Every entry here needs to be repeated exactly.

[Stored items]

┌──

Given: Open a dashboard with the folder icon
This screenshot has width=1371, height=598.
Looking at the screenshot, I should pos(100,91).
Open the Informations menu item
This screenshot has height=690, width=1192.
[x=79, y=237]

└──

» **Output below**
Given: Open a dashboard with the folder icon
This screenshot has width=1371, height=598.
Looking at the screenshot, I should pos(100,91).
Open the Informations menu item
This screenshot has height=690, width=1192.
[x=79, y=237]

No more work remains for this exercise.